Like it was just so conflated. Like we couldn't like, my God. And I also remember having absolute fears of you. Like I would wake up in total anxiety panic that you were going to go down. Like that you were, I think this was a little bit later on that you would, knew like it was a pandemic. It was named, it was this thing. And you were kind of like, do I have this thing? And I thought, my God, she's going to be airlifted to Seattle and be on a ventilator. Like that was my worst.

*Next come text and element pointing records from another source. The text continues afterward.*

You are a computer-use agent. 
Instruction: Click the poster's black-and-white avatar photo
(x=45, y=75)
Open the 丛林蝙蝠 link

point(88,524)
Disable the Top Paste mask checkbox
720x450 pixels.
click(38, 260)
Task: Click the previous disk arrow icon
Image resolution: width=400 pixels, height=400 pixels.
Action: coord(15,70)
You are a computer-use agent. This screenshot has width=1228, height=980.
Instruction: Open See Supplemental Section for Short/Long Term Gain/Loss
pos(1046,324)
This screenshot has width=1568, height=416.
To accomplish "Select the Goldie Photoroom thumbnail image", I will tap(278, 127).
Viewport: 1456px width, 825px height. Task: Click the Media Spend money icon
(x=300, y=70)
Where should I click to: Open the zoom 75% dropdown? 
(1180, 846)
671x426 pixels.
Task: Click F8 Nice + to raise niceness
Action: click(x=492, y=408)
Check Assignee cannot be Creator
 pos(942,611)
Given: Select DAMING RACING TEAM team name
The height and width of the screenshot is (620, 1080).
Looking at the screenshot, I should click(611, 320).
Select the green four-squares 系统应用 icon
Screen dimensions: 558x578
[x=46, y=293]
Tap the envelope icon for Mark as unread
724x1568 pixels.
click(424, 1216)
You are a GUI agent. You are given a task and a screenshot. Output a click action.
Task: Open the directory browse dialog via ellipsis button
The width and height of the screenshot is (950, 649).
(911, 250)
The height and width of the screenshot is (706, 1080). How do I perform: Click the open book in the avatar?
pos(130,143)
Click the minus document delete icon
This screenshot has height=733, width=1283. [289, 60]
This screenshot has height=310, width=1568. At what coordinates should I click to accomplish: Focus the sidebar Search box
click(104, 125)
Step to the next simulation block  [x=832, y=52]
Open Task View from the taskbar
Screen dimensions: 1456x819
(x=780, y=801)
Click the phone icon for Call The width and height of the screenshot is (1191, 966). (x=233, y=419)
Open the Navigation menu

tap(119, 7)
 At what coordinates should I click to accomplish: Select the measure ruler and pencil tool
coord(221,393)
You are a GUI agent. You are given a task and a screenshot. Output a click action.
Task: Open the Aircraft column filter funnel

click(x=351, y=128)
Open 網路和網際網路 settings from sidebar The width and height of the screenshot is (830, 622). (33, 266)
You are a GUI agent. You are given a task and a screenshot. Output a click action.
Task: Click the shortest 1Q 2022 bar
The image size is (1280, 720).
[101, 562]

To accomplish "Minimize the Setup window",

worst fear, of course. And I just like, that is terrifying. And then also like, how am I going to run this freaking company without you when we are in like mass chaos, like mass uncertainty? Like I just like that, it was nothing compared to what you were doing or feeling, but I just was such a deep fear. Like she's how, she's not going to make it. She's not going to make it through this. Like, yeah, well that's what my husband thought. Yeah.

Marvelous (09:18.732)
Like my husband has since told me he thought I wasn't going to survive. I, yeah, so I know like I was affecting so many people. Like my sickness was affecting my child, you, Nate in particular. Because like the responsibility that we all share, like you share a lot of responsibility with the people closest to you in your lives, right? And so, and also like, yeah, I was having, that's the other like main symptom that I had early on in the first few months of quote unquote long COVID was like eye pain. Like my vision would go, I would have like

really intense kind of hotness behind my eyes and pain in my eyes. And I also will add, because I had this lingering cough and kind of trouble breathing. then nobody was talking about pulse oximeters or any of that stuff until early on in the pandemic. And then all of sudden I was like, I should probably figure out what my oxygen levels are. I had no way to do that, right? Because it's not normal. Now you have that on your Apple Watch and you have it on your...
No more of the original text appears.